It’s very cold outside, the sun comes up moon white every morning into a silvery sky, last night’s sunset was surprisingly red, so perhaps today the sun will shine and gently warm some of the creatures living outside and enduring this freezing spell of weather.
It’s 9am: the thin white sunlight brightens the snow on the lawn and in the fields, while deepening the shadows. A pair of squirrels is busy collecting food from the bird table and storing it in the woodpile, a jay sitting on the lower branch of the birch tree, watches them, as yet he has made no attempt to sabotage their winter store. My guess is that he is the one that has already been eating food straight from the bird table, and is now marking where his next meal will come from. Another squirrel is sitting fatly, his fur all puffed out, on the bird table. He has eaten his fill, stored much, and is obviously not interested in the rest of the food, other than to guard it from the birds with a view to keeping it for himself.

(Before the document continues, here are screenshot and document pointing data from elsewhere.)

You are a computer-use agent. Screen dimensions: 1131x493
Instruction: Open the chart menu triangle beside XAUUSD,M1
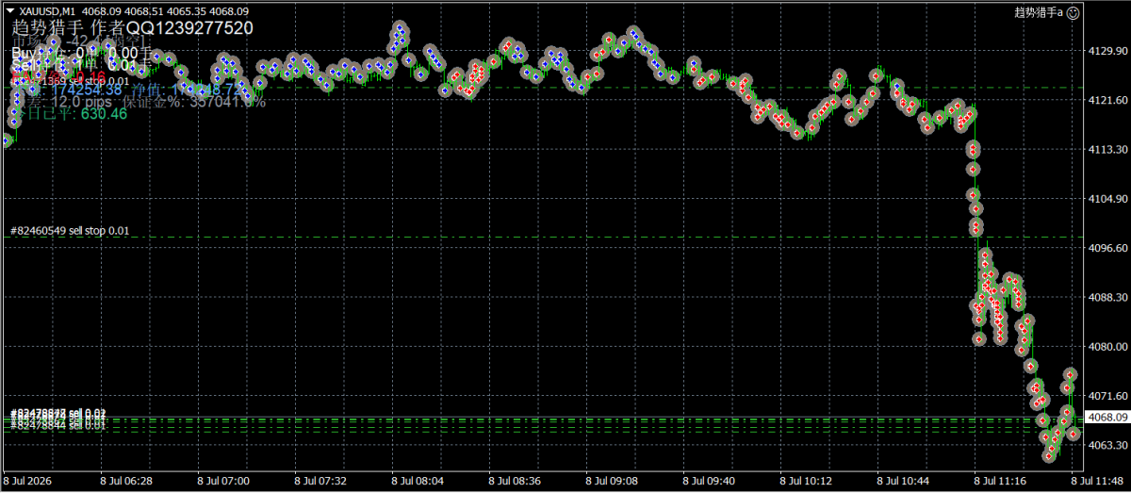pos(9,11)
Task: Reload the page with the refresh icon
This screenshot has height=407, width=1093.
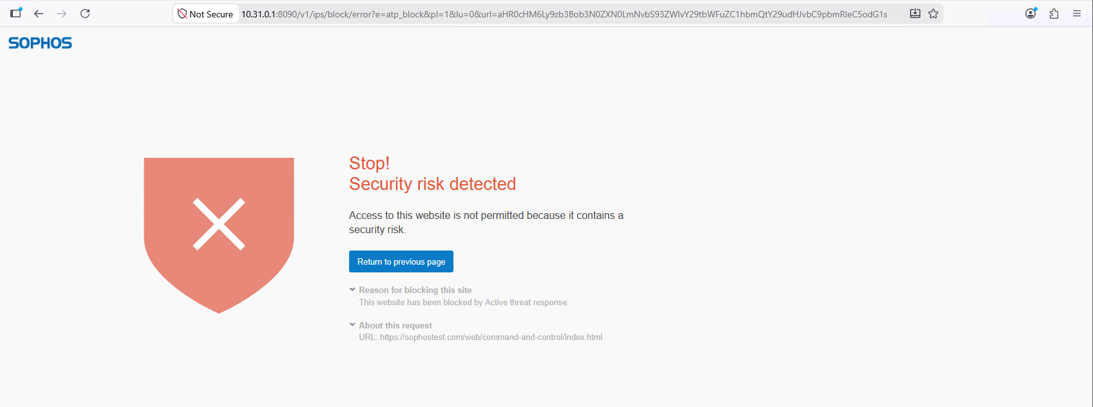Action: pyautogui.click(x=85, y=14)
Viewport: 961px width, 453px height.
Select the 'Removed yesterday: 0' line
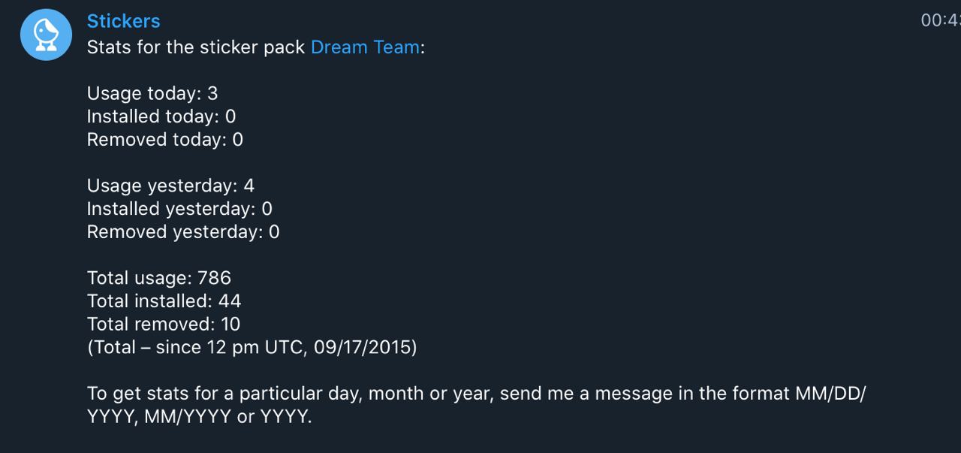(x=183, y=232)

A skein of Canada geese just flew noisily above the garden, I love the way their calls announce their coming, making it possible to fully enjoy the sight of their flight formation. The fieldfares are here at last! Only four but such a welcome sight, yesterday I watched a solitary redwing feeding in the same overgrown but many-berried cotoneaster that feeds the fieldfares today.
Early this morning, I watched two blackbirds tussling over food on the bird table; one of them was lightly brushed with frost and must have had a very cold overnight perch. I wondered at the metabolism of birds and knew that if that was us subjected to these sub-zero temperatures we would likely have succumbed to hypothermia, but here less than fifteen inches away was this striking black and bright yellow-billed chap, perky as ever and fighting for his rights on the food table.
Happy new year, not only to you but to all my garden friends outside who give so much pleasure and ask for so little in return.